Quant à nous, voici ce que nous déduisons de ces deux épreuves par lesquelles a passé le Christianisme : c’est qu’une religion qui peut donner lieu à l’énonciation de semblables maximes de la part d’un de ses docteurs les plus éclairés, doit contenir en germe un vice d’appréciation du véritable caractère de l’amour de Dieu. Est-ce que jamais, dans le Judaïsme, on en est venu à des opinions aussi erronées ? Les Kabbalistes mêmes ne sont jamais arrivés à des conséquences de ce genre, malgré leurs sympathies pour la théorie de l’émanation qui y amène cependant naturellement.

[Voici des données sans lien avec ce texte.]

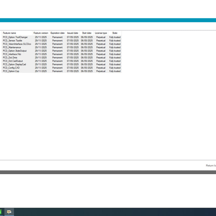Select the PCD_Option.DisplayCad row
Screen dimensions: 216x216
pos(15,65)
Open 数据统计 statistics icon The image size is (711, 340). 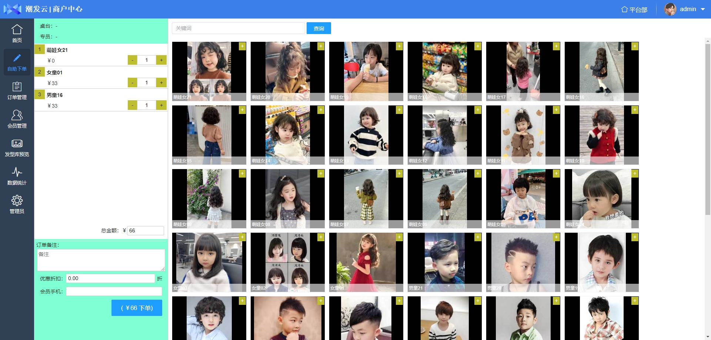pyautogui.click(x=17, y=172)

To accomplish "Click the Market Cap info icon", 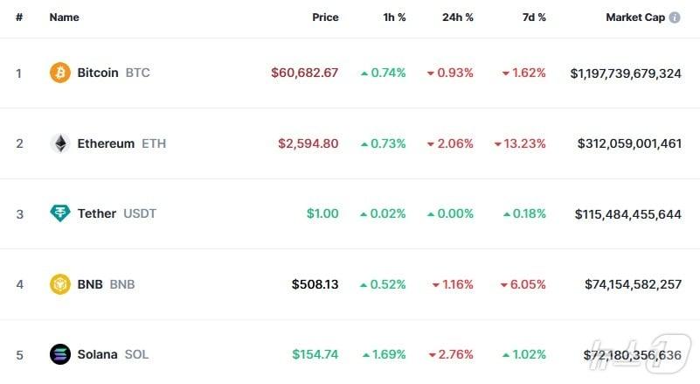I will click(675, 17).
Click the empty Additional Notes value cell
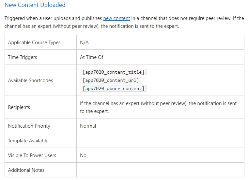 coord(160,170)
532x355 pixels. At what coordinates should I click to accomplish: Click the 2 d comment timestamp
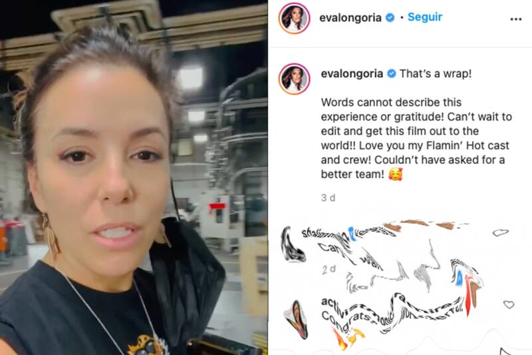point(329,270)
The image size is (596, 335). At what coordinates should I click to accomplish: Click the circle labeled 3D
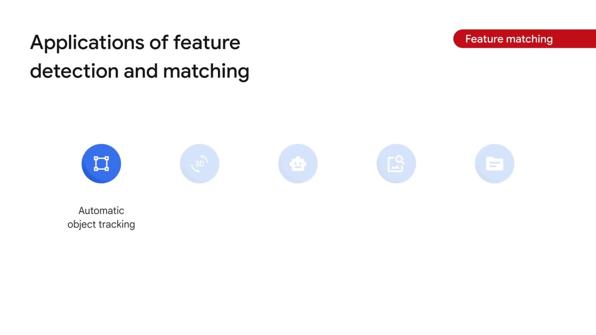click(x=199, y=163)
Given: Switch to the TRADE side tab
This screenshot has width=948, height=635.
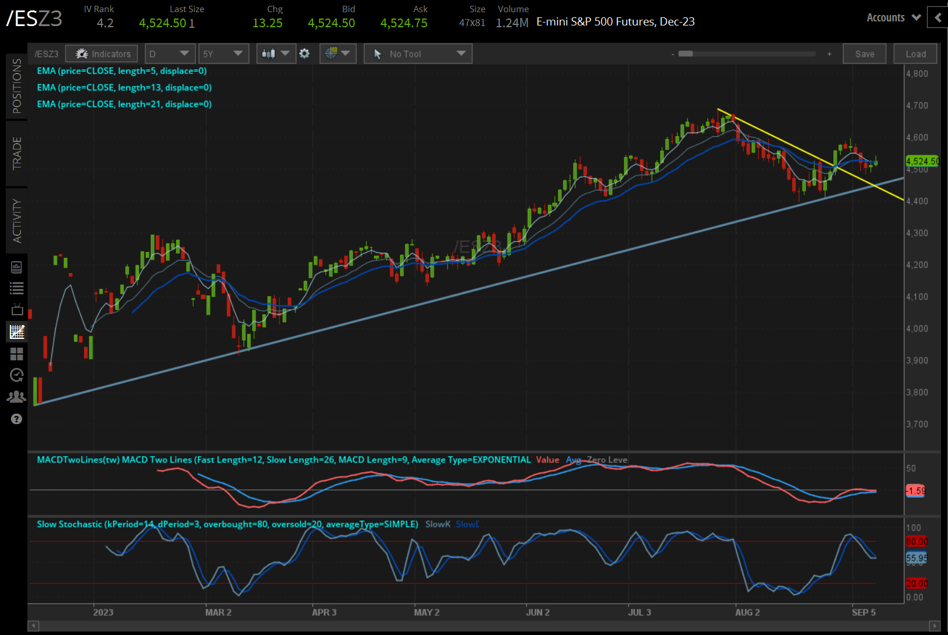Looking at the screenshot, I should click(16, 154).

Toute idée panthéistique est une idée de mysticisme, et si les Kabbalistes qui, pour la plupart, étaient panthéistes, n’ont pas prêché pourtant l’amour mystique ou l’extase, c’est qu’ils tenaient à rester juifs en pratique : contradiction qui ne grandit pas ces philosophes, mais est, pour le Judaïsme, un sérieux témoignage de sa saine appréciation de l’amour de Dieu.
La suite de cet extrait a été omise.